Contemporary soul jazz, a tasty collection of funky grooves with outside approaches, and altered sounds.


SnowMoe

Marc Liebeskind 4tet

Marc Liebeskind : guitar & composition
Stefano Saccon : alto saxophone
Carolin Höfler : bass
Norbert Pfammatter : drums

“From Irene Schweitzer to the Sherer brothers, the Helvetian scene is not stingy with good musicians. However, is there a Swiss jazz, a way of playing their own? No doubt no .. In any case, there is not the decisive quality of this quartet of configuration and interpretation quite classic. Namely, a lyrical saxophone derived from the bop, a drumming battery, both lively in raises and able to be more discreet, a double bass main beam of the building, as often, and the guitar leader to harmonic progressions very legible but just as able to break lines or take charge of more clearly rhythmic aspects. The whole on original compositions rather well written, built on melodies easy to hum, ranging from the barely veiled evocation of the great hours of all past jazz to more contemporary digressions, leaving to forget for a few measures the tempo driver. Just jazz, as many hear.


Duvida

Marc Liebeskind 4tet

1993

Marc Liebeskind : guitar & composition
Stefano Saccon : alto saxophone
John Silvermann : bass
Marcel Papaux : drums
Recorded by Benoît Corboz
Produced by Marc Liebeskind
Cover photo Cris Bucek

At a time when it becomes more and more difficult not to give in to fads, here is a guitarist whose sound is instantly recognized. It does not sound like a sound: a vibration a little electric matte and round at a time, like a flabby snap. There is his talent. In this way of tracing his own path of music. Marc Liebeskind had already impressed with a first album “Uma Chamade Brasileira”. A second album, “Duvida” has just been released. At the head of a quartet he continues his exploration of almost mysterious music. Joy again, but nymbee in some duvida these doubts which are also happy sparks.


Uma Chamada Brasileira

Marc Liebeskind 4tet

Marc Liebeskind : guitar & composition
Matthieu Michel : flugelhorn
Marc Bertaux : bass
Marcel Papaux : drums

“From a long stay in New York and courses he followed with the masters of contemporary guitar, (John Scofield, John Abercrombie, Bill Frisell) Marc Liebeskind keeps some sensitive marks, but never these obscure a musical personality of great wealth.

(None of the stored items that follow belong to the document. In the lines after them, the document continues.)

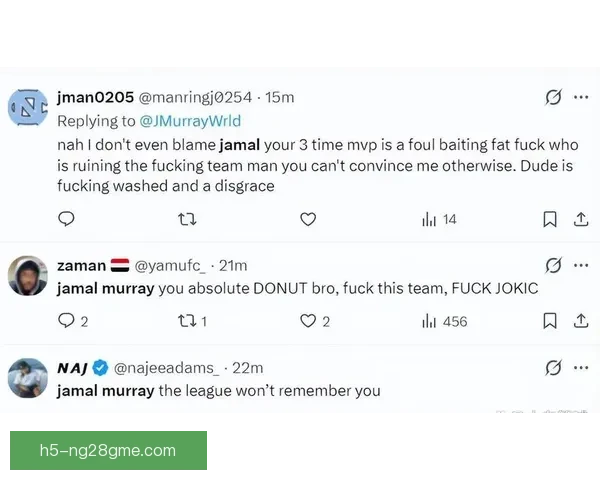Open more options on zaman's tweet
600x480 pixels.
coord(581,265)
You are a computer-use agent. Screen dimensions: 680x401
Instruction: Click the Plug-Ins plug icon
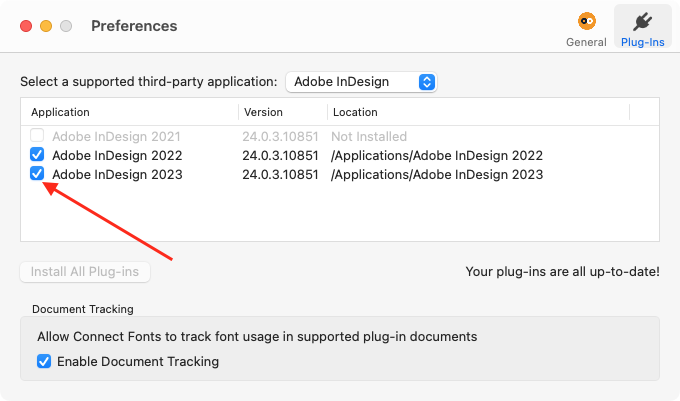tap(642, 22)

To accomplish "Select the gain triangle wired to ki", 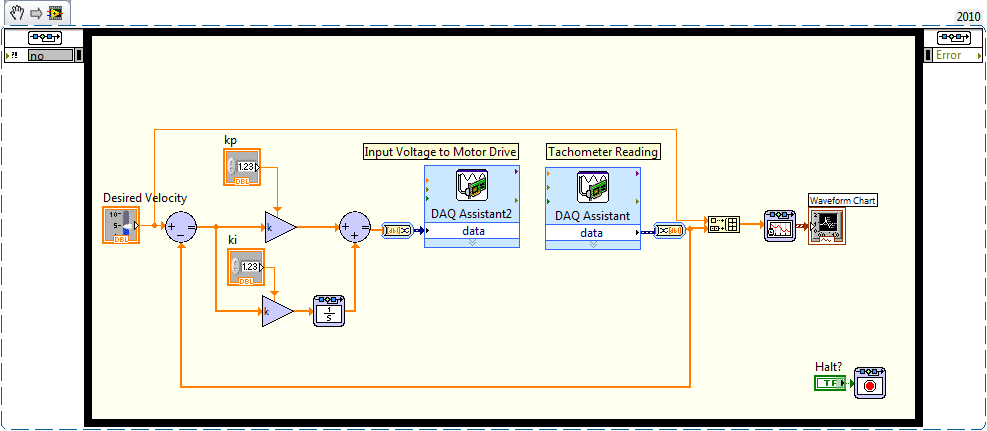I will (x=278, y=312).
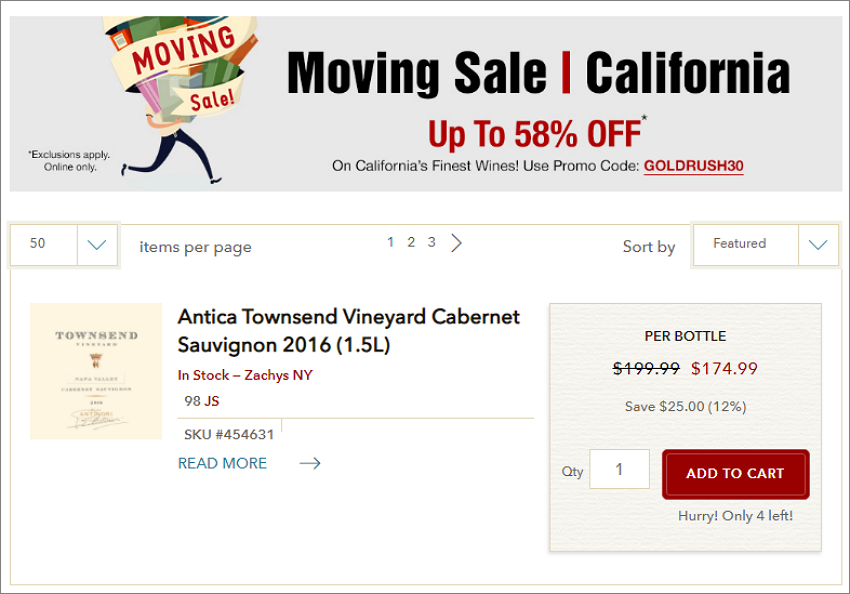Click the 98 JS rating score
Screen dimensions: 850x594
coord(202,401)

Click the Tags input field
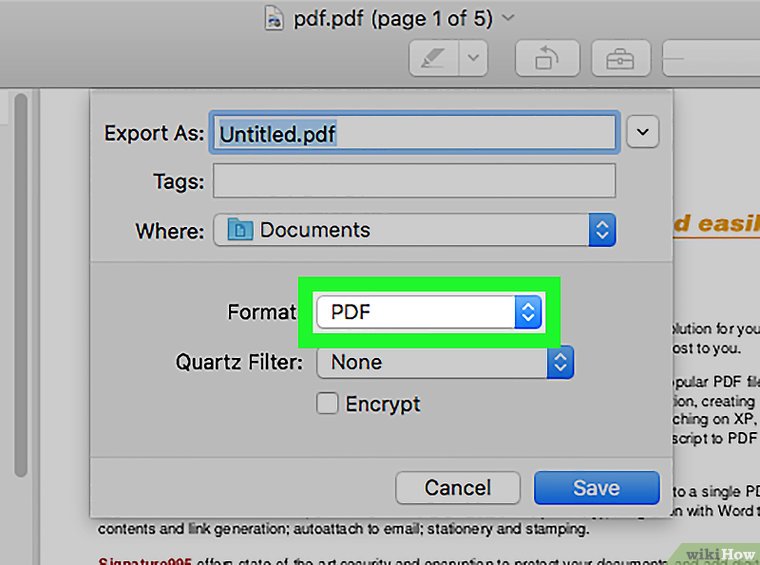[414, 181]
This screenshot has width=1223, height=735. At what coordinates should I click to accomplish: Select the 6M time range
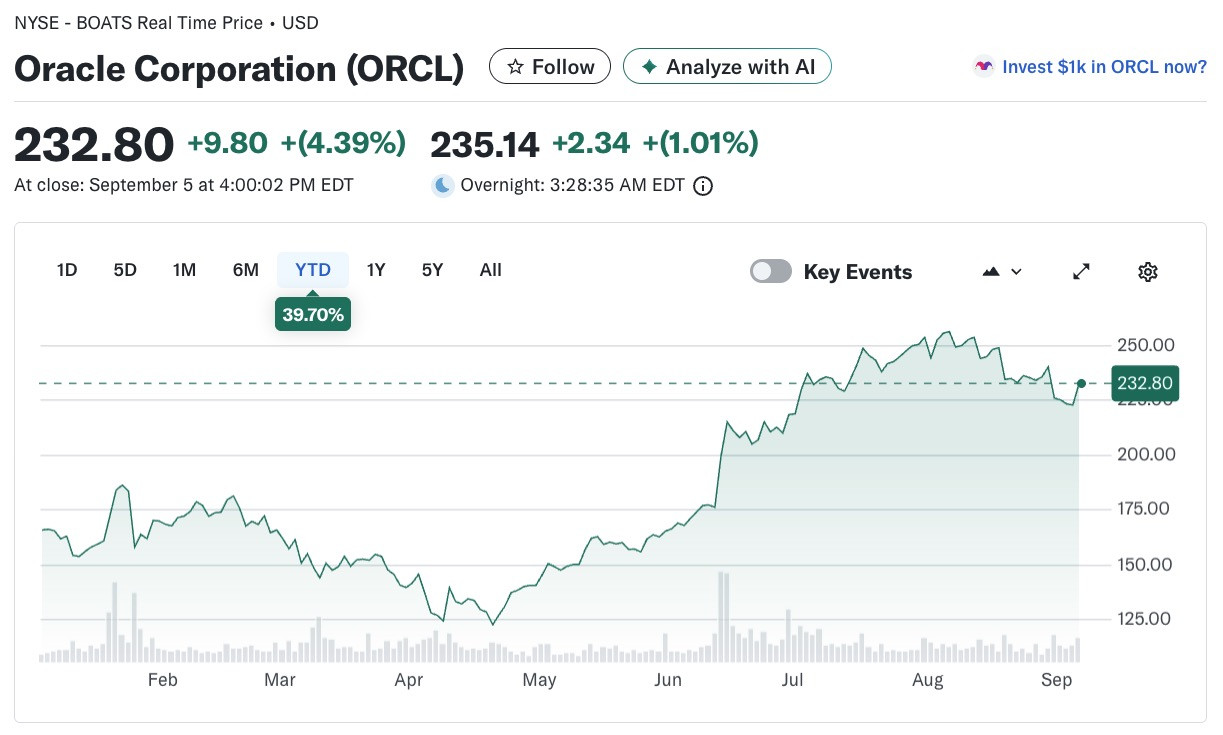(x=246, y=270)
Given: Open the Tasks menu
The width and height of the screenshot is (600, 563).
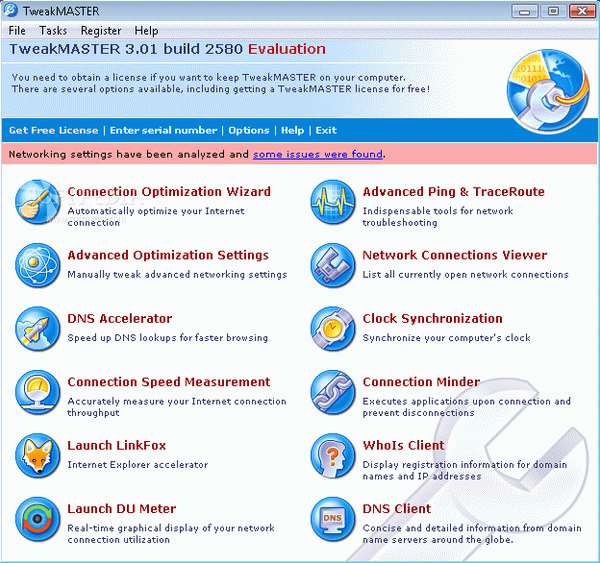Looking at the screenshot, I should (x=53, y=31).
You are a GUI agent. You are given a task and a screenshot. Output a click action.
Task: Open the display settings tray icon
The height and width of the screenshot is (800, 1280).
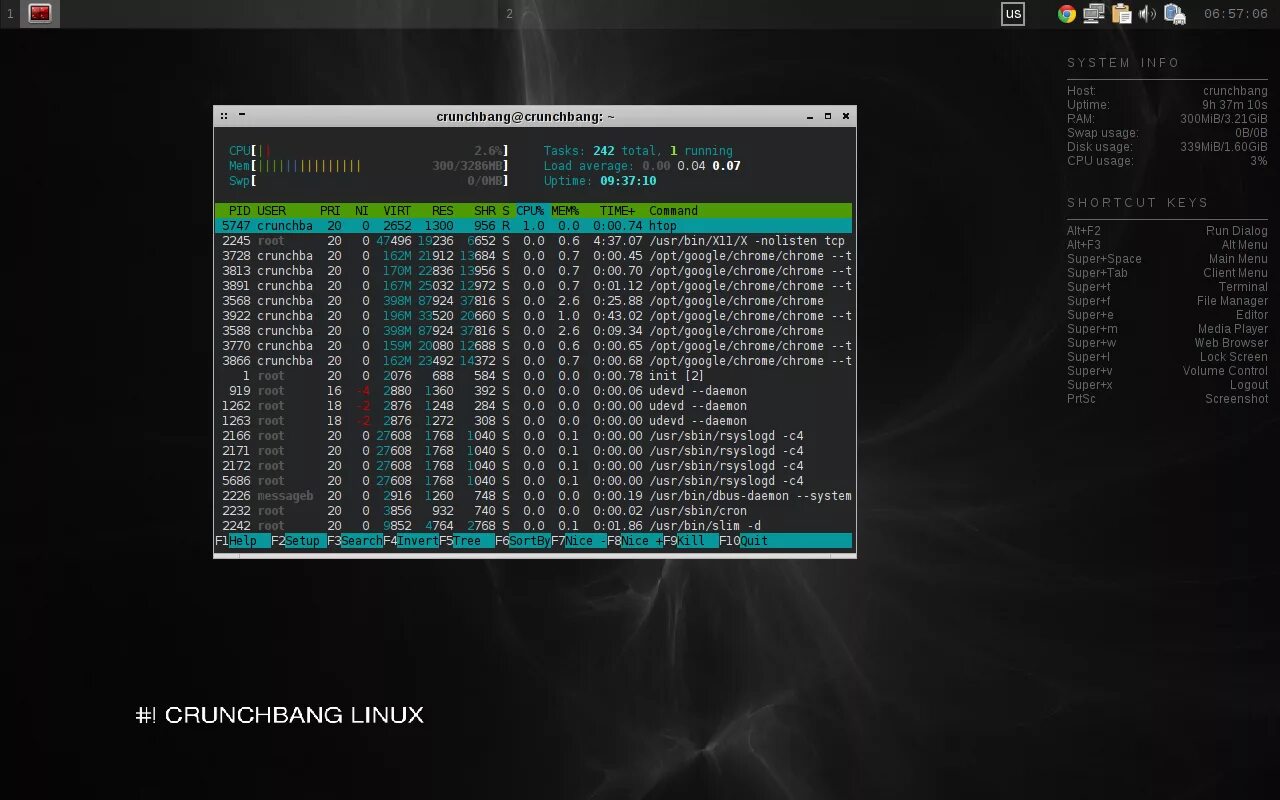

At the age of 35, the Genevan has achieved impressive instrumental mastery: profound knowledge of harmony, chords, voicings, refusal of daring, sensitive art of accompaniment, perpetual search for the roundness of the note and the purity of sound are the main constant of the guitarist’s game, whose stated ambition is to “play the fairest way to feel each note” and which recognizes Jim Hall among his major influences.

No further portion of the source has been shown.